バレンタインデーとは無縁の我が家は静かな、そして、とても二月とは思えない暖かさの中で過ごした土曜日でありました。

この頃、ドラマを見る余裕が出来まして、土曜時代劇の浪花の華を見て、しばし休憩の後にお買い物という作品を見ました。

のどかな農村部で暮らす老夫婦。会話のテンポが合わなかったり、互いに独りよがりな部分も出てきているけれど、ほのぼのといい雰囲気。

かつてカメラが好きで、妻の治療費捻出の為、売り払ってしまった事のあるおじいさんにカメラ店からの茶封筒に入った地味なダイレクトメールが届いた事から、二人の旅が始まります。

久しぶりの大都会へのお出掛けに備え、急勾配の神社の石段でトレーニングするおじいさん。見守るおばあさん。折々に出会う村の人たち。

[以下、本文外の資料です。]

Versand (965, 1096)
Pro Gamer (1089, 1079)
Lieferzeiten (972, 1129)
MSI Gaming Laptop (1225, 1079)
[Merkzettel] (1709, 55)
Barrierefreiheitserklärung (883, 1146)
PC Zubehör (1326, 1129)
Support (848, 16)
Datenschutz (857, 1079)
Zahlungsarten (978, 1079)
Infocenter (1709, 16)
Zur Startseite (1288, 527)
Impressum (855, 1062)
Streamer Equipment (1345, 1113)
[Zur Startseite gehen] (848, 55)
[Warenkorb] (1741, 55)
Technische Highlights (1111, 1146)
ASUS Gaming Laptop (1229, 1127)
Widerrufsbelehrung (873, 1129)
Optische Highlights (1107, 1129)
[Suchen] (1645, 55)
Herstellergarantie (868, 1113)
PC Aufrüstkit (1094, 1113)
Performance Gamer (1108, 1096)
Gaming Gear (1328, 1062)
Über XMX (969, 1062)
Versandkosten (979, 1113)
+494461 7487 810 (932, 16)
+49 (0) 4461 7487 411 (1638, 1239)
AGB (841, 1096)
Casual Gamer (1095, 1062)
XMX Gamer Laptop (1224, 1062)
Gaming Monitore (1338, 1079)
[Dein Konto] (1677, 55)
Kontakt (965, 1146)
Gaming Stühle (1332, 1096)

最初は杖にすがりつくようにして歩いていたおじいさん。いよいよお目当てのヴィンテージカメラの展示会を目指して渋谷に行きます。

途中の電車内で巡回の車掌さんに見せなくてはいけない切符がどこかに行ってしまったり、今風のカフェでなかなか注文が出来ず、後ろに行列が出来てしまったり、プラスチックで固められたような飲み物が飲めなかったり…と、今の世の中がいかに老人には過ごし辛いかを感じさせつつ、笑いに包んで表現していて、とてもいい雰囲気です。

おばあさんには興味が持てず、待ちくたびれる中、散々迷った挙げ句、お買い物をしたおじいさんの嬉しそうな事。

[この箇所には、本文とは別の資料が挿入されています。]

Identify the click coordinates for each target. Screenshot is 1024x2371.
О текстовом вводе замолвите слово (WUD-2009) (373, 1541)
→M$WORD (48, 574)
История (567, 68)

おじいさんの散財のためにホテル代にも事欠く状態になった二人は、忙しいだろうからと遠慮していた孫娘に世話になります。

現代っ子の孫娘の暮らしは老夫婦の暮らしとは全く違い、互いに戸惑う事もあるもののあたたかい一夜を過ごします。

翌日、壊されてしまったのではと心配するおばあさんの希望で訪れた東京駅。そこは二人にとって何気なくささやかな、でも大事な思い出がある場所でした。



という淡々としたストーリーですが、久米明さんが演じたおじいさんが素晴らしかったです。実際の久米さんは鶴瓶の家族に乾杯のあたたかみのあるナレーションでテンポの良い語りをなさっていますが、この作品では、ちょっとズレた、昔ながらの威張った、でも実は奥さんに仕切られているおじいさんを実に自然に、チャーミングに演じておられました。

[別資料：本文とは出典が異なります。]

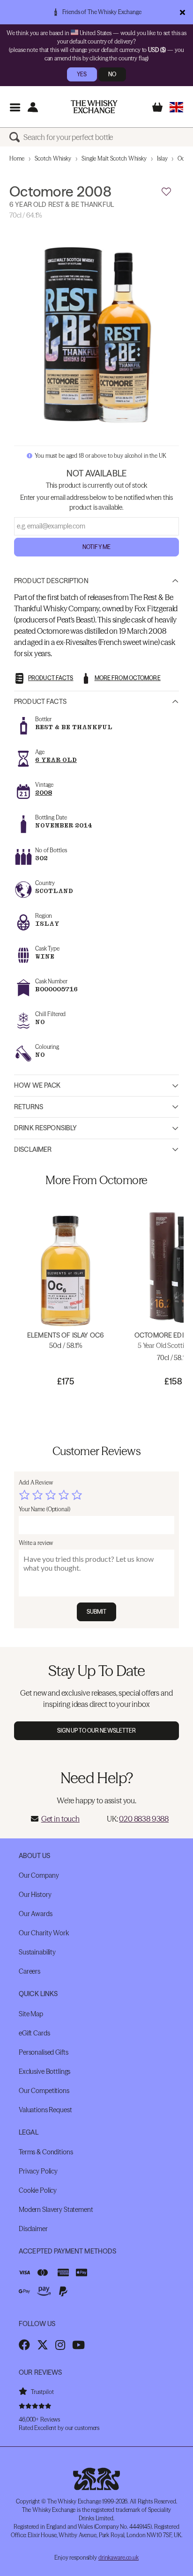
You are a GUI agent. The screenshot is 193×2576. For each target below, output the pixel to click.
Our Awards (35, 1914)
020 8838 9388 (144, 1818)
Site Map (31, 2014)
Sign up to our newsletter (96, 1730)
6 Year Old (56, 760)
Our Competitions (44, 2090)
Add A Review (36, 1482)
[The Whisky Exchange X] (42, 2344)
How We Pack (37, 1085)
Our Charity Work (44, 1933)
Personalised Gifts (43, 2052)
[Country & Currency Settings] (176, 107)
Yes (82, 74)
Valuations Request (45, 2110)
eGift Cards (34, 2033)
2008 (43, 793)
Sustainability (37, 1952)
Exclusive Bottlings (44, 2071)
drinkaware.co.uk (118, 2557)
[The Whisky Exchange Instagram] (60, 2344)
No (112, 74)
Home (16, 158)
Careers (29, 1971)
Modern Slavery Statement (56, 2209)
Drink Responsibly (45, 1128)
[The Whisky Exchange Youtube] (78, 2344)
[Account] (32, 107)
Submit (97, 1611)
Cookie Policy (38, 2190)
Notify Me (96, 546)
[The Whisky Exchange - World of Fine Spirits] (94, 106)
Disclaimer (33, 1149)
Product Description (51, 581)
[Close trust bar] (182, 12)
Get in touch (60, 1818)
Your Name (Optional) (44, 1509)
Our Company (39, 1875)
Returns (28, 1107)
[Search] (16, 137)
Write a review (36, 1542)
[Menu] (14, 107)
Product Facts (40, 701)
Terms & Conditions (46, 2152)
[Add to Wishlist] (166, 192)
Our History (35, 1894)
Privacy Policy (38, 2171)
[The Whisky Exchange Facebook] (24, 2344)
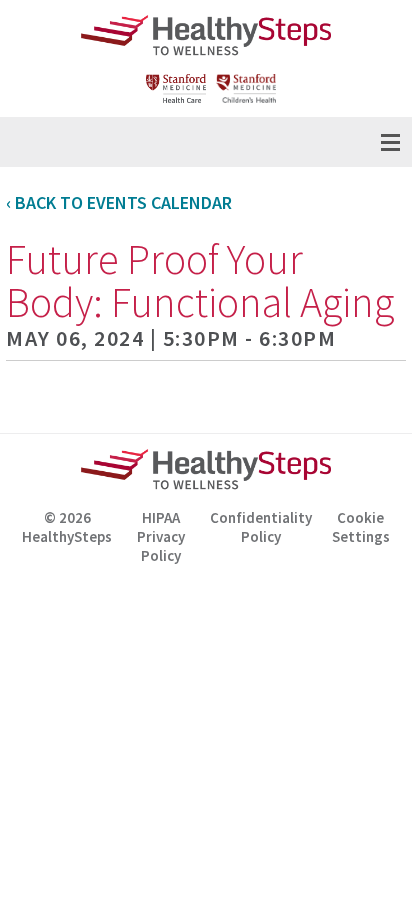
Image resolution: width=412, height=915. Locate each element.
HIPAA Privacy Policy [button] (161, 530)
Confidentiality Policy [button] (261, 527)
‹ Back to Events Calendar (119, 202)
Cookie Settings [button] (361, 527)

孫娘の市川さんもぶっきらぼうだけど、あたたかい女性を好演していました。

中編映画のような見ごたえのある作品でした。

ピアノとコントラバス(かな?)だけのシンプルな音楽も、人生の最終章を迎えたおじいさんとおばあさんの諸々の欲や葛藤を乗り越えた愛をうまく描いていました。